“From the dawn of time we came… moving silently down through the centuries… living many secret lives… struggling to reach the time of the Gathering, when the few who remain will battle to the last. No one has ever known we were among you. Until now… “
I never saw the original Highlander in a theater. I have a dim memory of renting the VHS tape one night when I was in high school. It didn’t do much for me at the time. The disjointed storytelling leaping back and forth from the present to the past, immortal men hacking away at each other with broadswords in grotty New York City alleyways, Christopher Lambert’s mouthful-of-rocks diction, and the psychedelic animated climax scene all left me wondering what the hell I’d just wasted my time on. I didn’t get it. And I largely forgot about it.

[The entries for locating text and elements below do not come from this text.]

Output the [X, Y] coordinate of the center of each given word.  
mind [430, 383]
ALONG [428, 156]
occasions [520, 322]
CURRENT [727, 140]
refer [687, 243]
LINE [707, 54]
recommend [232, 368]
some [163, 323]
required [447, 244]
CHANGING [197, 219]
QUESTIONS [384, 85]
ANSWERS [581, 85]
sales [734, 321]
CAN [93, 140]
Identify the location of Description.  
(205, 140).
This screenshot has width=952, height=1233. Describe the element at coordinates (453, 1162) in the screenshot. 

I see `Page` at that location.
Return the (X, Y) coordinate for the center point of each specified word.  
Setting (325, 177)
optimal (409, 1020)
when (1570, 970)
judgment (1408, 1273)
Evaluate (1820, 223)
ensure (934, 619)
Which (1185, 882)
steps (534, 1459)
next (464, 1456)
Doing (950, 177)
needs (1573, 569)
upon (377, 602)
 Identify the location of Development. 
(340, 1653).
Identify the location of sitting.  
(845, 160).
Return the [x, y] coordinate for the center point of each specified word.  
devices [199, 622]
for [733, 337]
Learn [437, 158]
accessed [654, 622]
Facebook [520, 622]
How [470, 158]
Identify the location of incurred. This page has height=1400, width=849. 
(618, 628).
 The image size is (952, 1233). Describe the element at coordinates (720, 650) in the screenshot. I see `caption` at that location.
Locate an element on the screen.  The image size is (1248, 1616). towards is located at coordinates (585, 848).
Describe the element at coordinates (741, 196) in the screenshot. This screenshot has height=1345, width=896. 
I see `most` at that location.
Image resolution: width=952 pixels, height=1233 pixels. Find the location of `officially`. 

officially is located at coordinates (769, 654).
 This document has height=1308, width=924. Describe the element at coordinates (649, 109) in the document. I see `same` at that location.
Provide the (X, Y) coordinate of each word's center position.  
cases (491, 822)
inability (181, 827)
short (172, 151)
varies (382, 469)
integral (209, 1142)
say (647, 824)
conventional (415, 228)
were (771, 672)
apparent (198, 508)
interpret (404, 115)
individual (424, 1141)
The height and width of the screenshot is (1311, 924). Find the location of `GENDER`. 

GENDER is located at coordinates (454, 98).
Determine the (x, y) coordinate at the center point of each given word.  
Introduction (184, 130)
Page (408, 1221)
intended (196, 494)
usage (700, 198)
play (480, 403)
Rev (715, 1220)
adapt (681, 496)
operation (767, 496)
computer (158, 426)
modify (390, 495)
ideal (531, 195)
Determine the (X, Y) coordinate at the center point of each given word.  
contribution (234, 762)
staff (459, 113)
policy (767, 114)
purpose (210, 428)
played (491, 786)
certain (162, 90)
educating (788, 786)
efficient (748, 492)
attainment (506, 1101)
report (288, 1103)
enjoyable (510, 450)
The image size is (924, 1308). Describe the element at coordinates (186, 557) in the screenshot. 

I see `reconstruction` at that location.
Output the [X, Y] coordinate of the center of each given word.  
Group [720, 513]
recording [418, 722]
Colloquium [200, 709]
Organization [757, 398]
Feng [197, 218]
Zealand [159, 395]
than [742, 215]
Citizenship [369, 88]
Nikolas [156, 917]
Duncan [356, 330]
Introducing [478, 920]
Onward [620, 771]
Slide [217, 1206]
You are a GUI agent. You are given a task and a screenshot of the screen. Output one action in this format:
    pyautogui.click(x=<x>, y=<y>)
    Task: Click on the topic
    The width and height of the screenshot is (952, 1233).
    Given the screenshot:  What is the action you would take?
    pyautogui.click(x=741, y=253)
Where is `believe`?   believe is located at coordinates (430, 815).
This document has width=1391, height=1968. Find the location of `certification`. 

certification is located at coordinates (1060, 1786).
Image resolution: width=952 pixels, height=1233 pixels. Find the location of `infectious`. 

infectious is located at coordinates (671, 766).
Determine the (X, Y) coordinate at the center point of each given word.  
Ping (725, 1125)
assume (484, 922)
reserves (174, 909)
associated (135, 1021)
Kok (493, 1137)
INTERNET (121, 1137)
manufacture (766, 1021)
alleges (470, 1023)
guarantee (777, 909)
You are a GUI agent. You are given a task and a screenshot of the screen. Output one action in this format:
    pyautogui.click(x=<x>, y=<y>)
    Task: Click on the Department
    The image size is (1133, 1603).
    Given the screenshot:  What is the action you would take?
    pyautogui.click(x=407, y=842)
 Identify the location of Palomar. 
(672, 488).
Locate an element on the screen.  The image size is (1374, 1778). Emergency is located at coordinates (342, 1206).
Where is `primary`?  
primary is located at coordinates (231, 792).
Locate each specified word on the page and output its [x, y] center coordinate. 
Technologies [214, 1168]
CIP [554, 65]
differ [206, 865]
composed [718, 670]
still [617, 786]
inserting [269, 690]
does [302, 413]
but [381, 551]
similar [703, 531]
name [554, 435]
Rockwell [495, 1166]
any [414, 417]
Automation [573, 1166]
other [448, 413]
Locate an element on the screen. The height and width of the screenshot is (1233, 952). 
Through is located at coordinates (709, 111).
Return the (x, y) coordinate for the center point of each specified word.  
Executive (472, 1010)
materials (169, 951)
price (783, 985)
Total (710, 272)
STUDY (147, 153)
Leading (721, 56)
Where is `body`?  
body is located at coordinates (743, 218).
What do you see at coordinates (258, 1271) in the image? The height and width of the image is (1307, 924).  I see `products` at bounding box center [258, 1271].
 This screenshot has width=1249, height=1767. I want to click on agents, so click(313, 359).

Cut to a few years later, when I was working at the movie theater and an assistant manager with whom I was friendly asked if I wanted to go with him to the exhibitor’s screening of Highlander 2. FYI, exhibitor’s screenings were private showings for theater staff that took place anywhere from a couple weeks to several months before a film was released. Often, the films were still in post-production at the time, so what you saw wasn’t the final cut. Special effects sequences might be missing, and temporary music tracks may have been laid down as placeholders. But they were close enough to the finished product so that theater managers could get an idea of what the movie was and plan for promotions and such. Highlander 2 was… something. But it did at least inspire me to go back and revisit the original, largely to try and figure out what the hell was going on in the sequel. Seeing the first one again didn’t help with that — if you know, you know — but this time something clicked for me. This time, I saw the MTV-inspired camerawork, the aesthetic veneer of the grainy 1980s film stock, the goofy and chilling charisma of Clancy Brown as the punk-rock barbarian villain, the wounded appeal of Lambert’s hero, Sean Connery’s swashbuckling charm, and the romantic notion of an ordinary man doomed by fate to outlive everyone he cares about. And just like that, I became a fan.
When the Highlander TV series debuted a short time later, I became an even bigger fan of that. Highlander — both the TV series and the original film — became something of an obsession for me throughout my twenties, and I could write a long essay about why, exactly. Let’s just say that it was the right time in my life for this particular franchise. (We won’t speak of the sequel movies; that’s a whole different essay!)
Decades later, I met Lambert at my local FanX Salt Lake Comic Convention, and the tale of my brief moment in his company is one of my all-time favorite convention stories. (Briefly, there was a self-important handler who was snottily proclaiming to everyone who came through the line “No selfies! No selfies!” But once I got in front of Cristoph and told him he’d been on my wish list for a long time — I may have said “headhunting list,” which is my usual personal term and not an intentional Highlander pun — he smiled, gave one of his trademark staccato laughs (heh) and said, “Really? Let’s take a selfie!” And he said it loud enough for the handler to hear.)
Today is the 40th anniversary of Highlander‘s Los Angeles premiere. The blink of an eye for an immortal. Two blinks for me.